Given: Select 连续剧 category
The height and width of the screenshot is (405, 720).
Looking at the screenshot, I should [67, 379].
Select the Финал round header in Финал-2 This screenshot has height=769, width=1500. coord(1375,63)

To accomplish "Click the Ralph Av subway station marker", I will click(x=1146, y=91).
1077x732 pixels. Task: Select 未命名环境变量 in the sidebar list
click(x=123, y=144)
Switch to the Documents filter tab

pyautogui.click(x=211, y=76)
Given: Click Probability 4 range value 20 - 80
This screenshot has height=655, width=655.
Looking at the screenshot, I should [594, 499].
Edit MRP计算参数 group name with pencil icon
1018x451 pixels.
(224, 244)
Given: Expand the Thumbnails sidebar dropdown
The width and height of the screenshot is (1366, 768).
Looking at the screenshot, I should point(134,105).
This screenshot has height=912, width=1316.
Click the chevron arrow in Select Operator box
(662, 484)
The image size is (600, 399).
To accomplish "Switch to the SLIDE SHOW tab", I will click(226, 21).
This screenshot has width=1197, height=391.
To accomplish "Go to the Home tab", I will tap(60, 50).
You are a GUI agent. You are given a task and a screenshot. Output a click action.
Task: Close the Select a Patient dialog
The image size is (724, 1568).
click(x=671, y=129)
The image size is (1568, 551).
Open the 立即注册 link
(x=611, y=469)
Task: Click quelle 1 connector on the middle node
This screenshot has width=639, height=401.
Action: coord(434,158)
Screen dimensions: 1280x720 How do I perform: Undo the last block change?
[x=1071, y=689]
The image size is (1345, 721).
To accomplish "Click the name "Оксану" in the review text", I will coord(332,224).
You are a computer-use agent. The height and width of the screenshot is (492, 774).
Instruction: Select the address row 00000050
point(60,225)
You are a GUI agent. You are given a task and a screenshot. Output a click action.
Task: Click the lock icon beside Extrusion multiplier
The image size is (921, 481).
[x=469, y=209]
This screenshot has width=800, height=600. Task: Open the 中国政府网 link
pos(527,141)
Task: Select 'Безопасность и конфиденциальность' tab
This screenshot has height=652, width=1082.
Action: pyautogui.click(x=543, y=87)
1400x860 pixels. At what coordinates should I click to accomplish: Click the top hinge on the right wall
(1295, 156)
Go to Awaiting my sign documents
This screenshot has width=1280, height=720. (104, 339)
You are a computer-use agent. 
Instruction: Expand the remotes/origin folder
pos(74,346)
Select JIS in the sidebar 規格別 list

[EXERCISE PROMPT]: Each of the entries must be written out again exactly.

[EXERCISE ANSWER]:
Given: Select 连续剧 category
The height and width of the screenshot is (405, 720).
Looking at the screenshot, I should [67, 379].
Select the Финал round header in Финал-2 This screenshot has height=769, width=1500. coord(1375,63)

To accomplish "Click the Ralph Av subway station marker", I will click(x=1146, y=91).
1077x732 pixels. Task: Select 未命名环境变量 in the sidebar list
click(x=123, y=144)
Switch to the Documents filter tab

pyautogui.click(x=211, y=76)
Given: Click Probability 4 range value 20 - 80
This screenshot has height=655, width=655.
Looking at the screenshot, I should [594, 499].
Edit MRP计算参数 group name with pencil icon
1018x451 pixels.
(224, 244)
Given: Expand the Thumbnails sidebar dropdown
The width and height of the screenshot is (1366, 768).
Looking at the screenshot, I should point(134,105).
This screenshot has height=912, width=1316.
Click the chevron arrow in Select Operator box
(662, 484)
The image size is (600, 399).
To accomplish "Switch to the SLIDE SHOW tab", I will click(226, 21).
This screenshot has width=1197, height=391.
To accomplish "Go to the Home tab", I will tap(60, 50).
You are a GUI agent. You are given a task and a screenshot. Output a click action.
Task: Close the Select a Patient dialog
The image size is (724, 1568).
click(x=671, y=129)
The image size is (1568, 551).
Open the 立即注册 link
(x=611, y=469)
Task: Click quelle 1 connector on the middle node
This screenshot has width=639, height=401.
Action: coord(434,158)
Screen dimensions: 1280x720 How do I perform: Undo the last block change?
[x=1071, y=689]
The image size is (1345, 721).
To accomplish "Click the name "Оксану" in the review text", I will coord(332,224).
You are a computer-use agent. The height and width of the screenshot is (492, 774).
Instruction: Select the address row 00000050
point(60,225)
You are a GUI agent. You are given a task and a screenshot. Output a click action.
Task: Click the lock icon beside Extrusion multiplier
The image size is (921, 481).
[x=469, y=209]
This screenshot has width=800, height=600. Task: Open the 中国政府网 link
pos(527,141)
Task: Select 'Безопасность и конфиденциальность' tab
This screenshot has height=652, width=1082.
Action: pyautogui.click(x=543, y=87)
1400x860 pixels. At what coordinates should I click to accomplish: Click the top hinge on the right wall
(1295, 156)
Go to Awaiting my sign documents
This screenshot has width=1280, height=720. (104, 339)
You are a computer-use agent. 
Instruction: Expand the remotes/origin folder
pos(74,346)
Select JIS in the sidebar 規格別 list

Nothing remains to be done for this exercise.